III. Vorläufige Maßnahmen zur Einstellung oder Beschränkung der Vollstreckung (§ 707)
14.12
Die Zwangsvollstreckung aus einem rechtskräftigen Urteil kann im Allgemeinen unbedenklich vorgenommen werden. Denn hier ist es die seltene Ausnahme, dass der Titel in einem Wiederaufnahmeverfahren wieder beseitigt wird. Dennoch hat der Gesetzgeber auch diese Fälle, in denen ein Wegfall des Vollstreckungstitels droht, bedacht – das sind die Wiedereinsetzung (§ 233), die Wiederaufnahme (§ 578) oder die Fortsetzung des Rechtsstreits nach Verkündung eines Vorbehaltsurteils (§§ 302, 600) – und in § 707 vorläufige Maßnahmen vorgesehen[21], die zu einer Einstellung oder Beschränkung der Zwangsvollstreckung durch das Prozessgericht (nicht das Vollstreckungsgericht!) führen. Seine Hauptbedeutung gewinnt § 707 freilich dadurch, dass er gemäß § 719 Abs. 1 entsprechende Anwendung findet, wenn gegen ein nur vorläufig vollstreckbares Urteil Einspruch oder Berufung eingelegt wird. Denn in diesen Fällen besteht die Gefahr sehr viel häufiger, dass das „vorläufig“ der Zwangsvollstreckung zu Grunde liegende Urteil später auf den Einspruch oder das Rechtsmittel hin aufgehoben wird. Eine vergleichbare Situation entsteht bei der im Zuge der ZPO-Reform eingeführten Gehörsrüge, deren Einlegung den Anwendungsbereich von § 707 Abs. 1 eröffnet.
1. Voraussetzungen
14.13
Die Voraussetzungen für den Erlass vorläufiger Maßnahmen:
a) Antrag
14.14
Das Prozessgericht wird nur auf Antrag des Schuldners tätig[22]. Der Antrag kann gestellt werden in der mündlichen Verhandlung oder schriftlich oder – vor dem Amtsgericht – zu Protokoll des Urkundsbeamten der Geschäftsstelle; vor den Kollegialgerichten besteht auch insofern Anwaltszwang (§ 78 Abs. 1).
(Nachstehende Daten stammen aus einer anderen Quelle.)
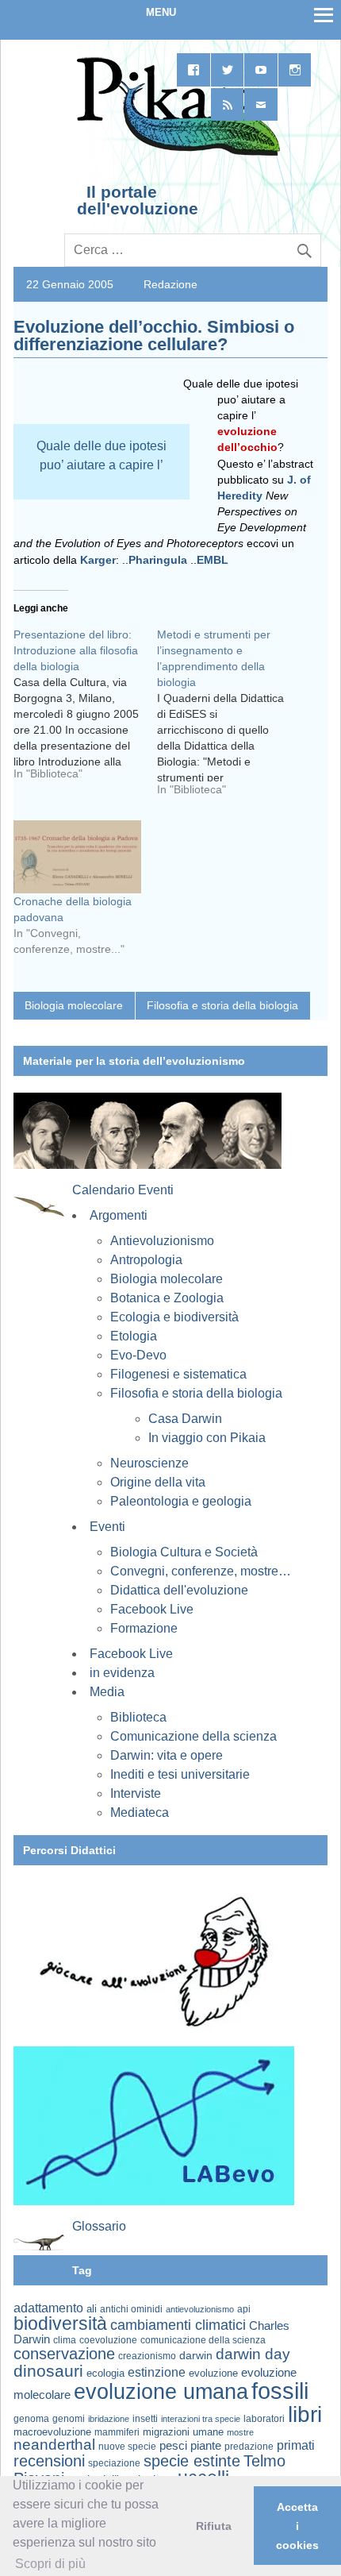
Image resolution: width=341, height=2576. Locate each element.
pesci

b) Keine Beendigung der Vollstreckung
14.15
Die Zwangsvollstreckung aus dem Titel, gegen den sich der Rechtsbehelf richtet, darf noch nicht beendet sein (vgl. hierzu Rn. 9.13), wobei eine Leistung zur Abwendung der Zwangsvollstreckung einen Einstellungsantrag nicht hindert[23]. Dagegen ist nicht erforderlich, dass die Zwangsvollstreckung bereits begonnen hat (vgl. hierzu Rn. 9.2); auch eine künftige Zwangsvollstreckung kann gemäß § 707 eingestellt werden[24].
c) Einlegung des Rechtsbehelfs
14.16
Der Schuldner muss den in Frage kommenden Rechtsbehelf (z.B. § 580) bereits ergriffen haben, also z.B. die Restitutionsklage erhoben, die Berufung eingelegt haben. Vorbereitende Akte, wie z.B. die Einreichung eines Antrags auf Prozesskostenhilfe, reichen nicht aus (zu dem Parallelproblem in § 769 vgl. unten Rn. 45.34).
d) Möglicher Erfolg des Rechtsbehelfs
14.17
Im Übrigen steht es im Ermessen des Gerichts, ob und welche der zulässigen Anordnungen (s. Rn. 14.19) es treffen will. Damit ist aber nicht die verbreitete Praxis „formularmäßiger“ Einstellungen gedeckt, vielmehr eine sorgfältige Prüfung aller Umstände des Einzelfalles verlangt. Insbesondere muss das Gericht auch berücksichtigen, ob der gegen das Urteil eingelegte Rechtsbehelf zulässig ist und bei summarischer Würdigung voraussichtlich Erfolg haben wird, denn es wäre „mit einer geordneten Rechtspflege unvereinbar, die gesetzlich gegebene Vollstreckbarkeit durch einen Federstrich zu beseitigen“[25].